Having not seen Yao in action since he was dominating last season, I really look forward to seeing him get some meaningful playing time this championship. No excuses about him needing rest or should wait 'til he fully heals, he's ready to go and needs to get back on the court.


----------



## lingi1206 (Jun 2, 2006)

China has to play the US so i think that at least would be on espn(i hope) i wonder how many time US with those Allstars players try to dunk on Yao


----------



## Dream Hakeem (Apr 20, 2006)

When do the games start?


----------



## kisstherim (Jul 15, 2004)

August 20th (USA time)


----------



## lingi1206 (Jun 2, 2006)

iam going to call direct tv right now to try and get cctv 5 GO CHINA!!! (EVEN THOUGH WE HAVE ABOUT THE TOUGHEST SCHDULE Playing Purto Rico, Italy and USA man.....


----------



## kisstherim (Jul 15, 2004)

lingi1206 said:


> iam going to call direct tv right now to try and get cctv 5 GO CHINA!!! (EVEN THOUGH WE HAVE ABOUT THE TOUGHEST SCHDULE Playing Purto Rico, Italy and USA man.....


It's very likely that both Yao and Wang are not gonna play. 

Wang have got injuried 4-5 times in the warm-up games in the recent month so he probably can't make the WC either as Yao.


----------



## kisstherim (Jul 15, 2004)

http://www.youtube.com/watch?v=6fVJpeo7PvE

Yi Jianlian's dunk when playing against Paul Gasol (Dunno why this video was names as "Gasol Vs Yi" since the player posterized by Gasol was not Yi)


----------



## Yao Mania (Aug 4, 2003)

kisstherim said:


> http://www.youtube.com/watch?v=6fVJpeo7PvE
> 
> Yi Jianlian's dunk when playing against Paul Gasol (Dunno why this video was names as "Gasol Vs Yi" since the player posterized by Gasol was not Yi)


"In your face!"
"Oh my goodness"
"Oh my goodness"

:rofl:


----------



## Dream Hakeem (Apr 20, 2006)

rofl after Yi dunks all of Gasols team mates get pissed at him


----------



## knickstorm (Jun 22, 2003)

yi's really gotta cut that hanging and moving around the rim out, in the NBA you'd get a tech everytime and next time down the floor you'll get clocked


----------



## lingi1206 (Jun 2, 2006)

kisstherim said:


> http://www.youtube.com/watch?v=6fVJpeo7PvE
> 
> Yi Jianlian's dunk when playing against Paul Gasol (Dunno why this video was names as "Gasol Vs Yi" since the player posterized by Gasol was not Yi)

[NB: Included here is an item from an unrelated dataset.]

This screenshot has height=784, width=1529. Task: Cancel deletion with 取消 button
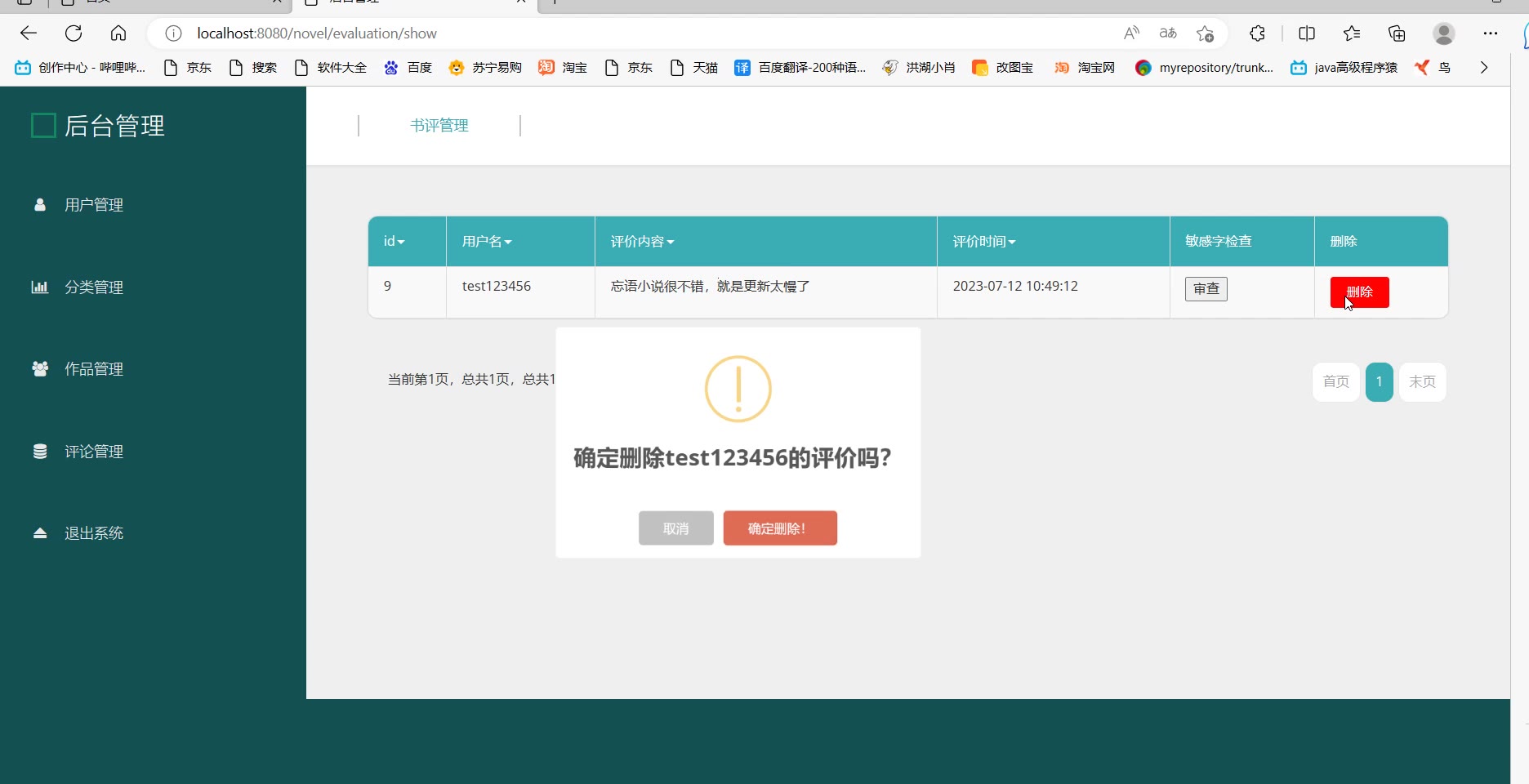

MAN he has some fire in him i wish he does come to the nba soon and what is PPSTREM????


----------



## kisstherim (Jul 15, 2004)

lingi1206 said:


> MAN he has some fire in him i wish he does come to the nba soon and what is PPSTREM????


PPstream is a P2P Online TV software. On this board we had a thread talking bout it before (But I can't find it right now, maybe u can dig it out). With it u can get most WC games (not just Team China games!). For instance, in the opening day of WC, u can watch games below with this software:

Puerto Rico-USA
Serbia and Montenegro-Nigeria
China-Italy
Argentina-France

And u can get two China Vs. USA warm-up games on August 7th and 8th!


----------



## kisstherim (Jul 15, 2004)




----------



## lingi1206 (Jun 2, 2006)

............................man if Yao and Wang were there china won't have got No masked cursing - YM so hard sad day for all chinese


----------



## Dean the Master (Feb 19, 2006)

Hey, it's like last year's Rockets. The Chinese have two main players got wiped out.


----------



## yaontmac (Jul 5, 2006)

It's probably a good thing Yao ain't playing. Carmelo got hurt in the game against Brazil. Yao should just rest until he comes back to Houston. :angel:


----------



## Dean the Master (Feb 19, 2006)

yaontmac said:


> It's probably a good thing Yao ain't playing. Carmelo got hurt in the game against Brazil. Yao should just rest until he comes back to Houston. :angel:


The Chinese Gov. won't let Yao sit...


----------



## lingi1206 (Jun 2, 2006)

Dean the Master said:


> The Chinese Gov. won't let Yao sit...


even if the Chinese Gov. allow yao to sit, i don;t think he would pass playing for china besides its a great honor to represent your country i know i know being a fan of thr rocks no one wants to see Yao get hurt but he does need the exercise


----------



## kisstherim (Jul 15, 2004)

Yao Vs. Yi










:wink:


----------



## Dean the Master (Feb 19, 2006)

kisstherim said:


>


I reuploaded the pix to imageshack, so it loads faster.
Anyway, Nice block by Yao.


----------



## Gotham2krazy (Nov 22, 2005)

kisstherim said:


> Yao Vs. Yi
> 
> 
> 
> ...


Yao said get that stuff outta here youngin'


----------



## kisstherim (Jul 15, 2004)




----------



## Yao Mania (Aug 4, 2003)

Any picture featuring Yao makes an interesting picture

And I'm glad Yao's not taking it easy on Yi. The kid's gotta learn to either protect the ball in mid air or do some hesitation motions, else he's just gonna get stuffed.


----------



## kisstherim (Jul 15, 2004)

Ming: I set the bar too high 



> China's Yao Ming has admitted that he is struggling to find his best form, despite helping his country avoid an eighth successive defeat in their narrow victory over Australia on Tuesday.
> 
> The NBA all-star scored 21 points and the winning basket in a 63-61 win against an inexperienced Australian line-up at the Stankovic Cup but said his comeback from a foot injury sustained in April had not progressed as smoothly as hoped.
> 
> ...


----------